Se la ponen en bandeja

Pedro Ortiz Bisso Jueves 17 de enero del 2013

Si de las declaraciones de Marco Tulio Gutiérrez dependiera, Susana Villarán podría abandonar su mutismo autoimpuesto y esperar las ocho semanas que restan hasta el 17 de marzo con tranquilidad. La recatafila de barbaridades que el revocador profiere cada vez que tiene un micrófono encima podría repletar un tratado sobre la ignominia o dar pie a un estudio sobre los efectos de la vergüenza ajena en la ciudadanía. Su repertorio es variado: medias verdades, agravios y alusiones racistas. Tiene de todo, como en botica. La calle, sin embargo, sigue diciendo otra cosa. A la espera de lo que señale Ipsos Apoyo este fin de semana, no hay encuesta que no indique –números más, números menos– que un 60% de limeños no quiere que la alcaldesa continúe en su cargo. Las cifras no han variado sustancialmente en los últimos meses, pese al visible esfuerzo de sus asesores en mostrarla como una trabajadora todoterreno, que inaugura obras, las supervisa y no deja de interesarse en los problemas del vecino. Villarán le ganó a Lourdes Flores por unos 37 mil votos en unos comicios en donde afloró lo peor de muchos limeños en uno y otro bando. No tiene alcaldes distritales, bancada en el Congreso, su relación con el Gobierno es ambigua y su partido perdió su inscripción. Pese a esta situación tan precaria, no se cuidó las espaldas –léase entablar alianzas, hacer trabajo político– y olvidó el valor simbólico que tiene el cemento para el limeño de a pie. Notables logros como el mercado de Santa Anita, el inicio de la reforma del transporte o acuerdos de inversión para obras viales por US$4.000 millones quedaron empequeñecidos frente al „olón‟ de La Herradura, el aumento de los pasajes del Metropolitano o el infame “todo estaba previsto” previo a la inundación en Vía Parque Rímac. Para sobrevivir, Villarán necesita convocar y convencer. Requiere poner en práctica toda su capacidad de persuasión sobre ese grupo de limeños que aún no ha decidido su opción y en tratar de horadar ese núcleo duro, hasta ahora muy firme, asentado en los sectores más empobrecidos, que la rechaza con vehemencia.
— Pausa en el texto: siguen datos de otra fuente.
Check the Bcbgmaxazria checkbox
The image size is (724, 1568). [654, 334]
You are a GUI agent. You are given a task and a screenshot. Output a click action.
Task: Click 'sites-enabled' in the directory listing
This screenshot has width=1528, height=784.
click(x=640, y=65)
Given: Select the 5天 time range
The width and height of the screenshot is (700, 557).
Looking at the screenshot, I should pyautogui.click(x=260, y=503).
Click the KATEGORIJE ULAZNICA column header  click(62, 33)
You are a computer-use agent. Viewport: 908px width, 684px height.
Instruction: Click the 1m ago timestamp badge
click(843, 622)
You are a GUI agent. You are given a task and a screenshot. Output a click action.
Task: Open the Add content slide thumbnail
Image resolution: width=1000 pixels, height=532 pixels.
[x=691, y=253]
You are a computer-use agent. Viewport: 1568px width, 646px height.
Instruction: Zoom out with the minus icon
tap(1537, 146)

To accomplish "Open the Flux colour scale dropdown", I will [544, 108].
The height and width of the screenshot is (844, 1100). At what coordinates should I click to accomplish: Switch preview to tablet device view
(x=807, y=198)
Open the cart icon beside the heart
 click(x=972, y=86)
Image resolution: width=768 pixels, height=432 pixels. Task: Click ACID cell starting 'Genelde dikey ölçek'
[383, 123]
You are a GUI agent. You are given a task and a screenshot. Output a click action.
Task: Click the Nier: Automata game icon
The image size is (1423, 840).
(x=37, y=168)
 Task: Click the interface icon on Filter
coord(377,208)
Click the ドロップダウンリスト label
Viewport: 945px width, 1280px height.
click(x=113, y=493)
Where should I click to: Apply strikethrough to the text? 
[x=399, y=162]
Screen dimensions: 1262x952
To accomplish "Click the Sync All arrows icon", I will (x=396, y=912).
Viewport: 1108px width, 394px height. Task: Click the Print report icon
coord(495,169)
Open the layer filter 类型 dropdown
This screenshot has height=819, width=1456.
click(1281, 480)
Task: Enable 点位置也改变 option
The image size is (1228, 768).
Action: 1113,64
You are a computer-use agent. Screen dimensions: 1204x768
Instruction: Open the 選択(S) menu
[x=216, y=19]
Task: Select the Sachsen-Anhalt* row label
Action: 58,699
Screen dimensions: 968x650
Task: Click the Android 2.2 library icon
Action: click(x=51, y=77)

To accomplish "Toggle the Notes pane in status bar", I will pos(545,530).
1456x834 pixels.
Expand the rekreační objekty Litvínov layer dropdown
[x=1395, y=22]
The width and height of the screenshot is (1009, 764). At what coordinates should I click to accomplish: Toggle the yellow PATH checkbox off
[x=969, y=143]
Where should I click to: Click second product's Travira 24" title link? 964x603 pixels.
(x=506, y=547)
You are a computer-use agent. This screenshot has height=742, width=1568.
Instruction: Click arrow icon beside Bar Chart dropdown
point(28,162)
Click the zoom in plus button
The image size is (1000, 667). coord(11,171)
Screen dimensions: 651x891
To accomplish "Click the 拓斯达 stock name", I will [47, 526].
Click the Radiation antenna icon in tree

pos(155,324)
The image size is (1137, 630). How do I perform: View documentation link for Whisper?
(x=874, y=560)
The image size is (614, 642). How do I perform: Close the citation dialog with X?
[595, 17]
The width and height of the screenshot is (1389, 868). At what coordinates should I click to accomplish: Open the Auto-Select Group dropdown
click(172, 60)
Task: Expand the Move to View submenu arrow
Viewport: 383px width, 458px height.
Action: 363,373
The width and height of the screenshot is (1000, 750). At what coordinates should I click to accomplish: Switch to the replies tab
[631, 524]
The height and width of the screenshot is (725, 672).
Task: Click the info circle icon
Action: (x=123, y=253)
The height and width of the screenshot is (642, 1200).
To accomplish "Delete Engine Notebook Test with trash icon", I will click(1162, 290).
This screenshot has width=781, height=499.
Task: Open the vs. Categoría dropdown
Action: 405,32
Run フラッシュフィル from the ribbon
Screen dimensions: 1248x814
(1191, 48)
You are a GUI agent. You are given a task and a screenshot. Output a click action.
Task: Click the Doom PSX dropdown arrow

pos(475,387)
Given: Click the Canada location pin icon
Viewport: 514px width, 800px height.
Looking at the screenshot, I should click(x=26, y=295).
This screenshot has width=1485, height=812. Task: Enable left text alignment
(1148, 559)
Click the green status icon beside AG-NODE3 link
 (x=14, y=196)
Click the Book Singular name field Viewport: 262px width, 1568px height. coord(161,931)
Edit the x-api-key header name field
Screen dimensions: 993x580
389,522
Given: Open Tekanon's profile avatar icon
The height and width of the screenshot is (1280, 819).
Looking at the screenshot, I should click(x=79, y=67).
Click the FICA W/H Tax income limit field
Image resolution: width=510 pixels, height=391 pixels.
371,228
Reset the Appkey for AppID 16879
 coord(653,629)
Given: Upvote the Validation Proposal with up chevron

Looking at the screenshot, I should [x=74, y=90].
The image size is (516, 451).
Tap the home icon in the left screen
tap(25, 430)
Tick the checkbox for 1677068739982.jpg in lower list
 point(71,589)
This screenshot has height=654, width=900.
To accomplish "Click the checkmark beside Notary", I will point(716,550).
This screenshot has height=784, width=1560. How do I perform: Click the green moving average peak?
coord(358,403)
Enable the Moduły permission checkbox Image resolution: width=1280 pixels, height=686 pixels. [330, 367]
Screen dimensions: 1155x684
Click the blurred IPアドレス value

¿Qué hemos visto a cambio? Una campaña por el No cuasi silenciosa cuando toca hablar de sus financistas, poca humildad para reconocer errores, una renovada apuesta por la victimización y un desmesurado afán por hacer de estos comicios un enfrentamiento entre buenos y malos. En lugar de atraer a quienes sin ser partidarios de Gutiérrez creen en la revocatoria porque cuestionan su capacidad de gestión, hay un sector fundamentalista que ataca hasta la ofensa a todo aquel que piense distinto. Para que una autoridad sea revocada requiere que así lo confirmen la mitad más uno de los electores; por ello, aún es prematuro señalar que todo esté decidido. Además, todos sabemos que en el Perú ocho semanas son un mundo en cualquier contienda electoral. Para remontar estos números, se requiere un cambio no solo de estrategia, sino de actitud. Por ahora, el villaranismo le está sirviendo en bandeja el triunfo a los revocadores.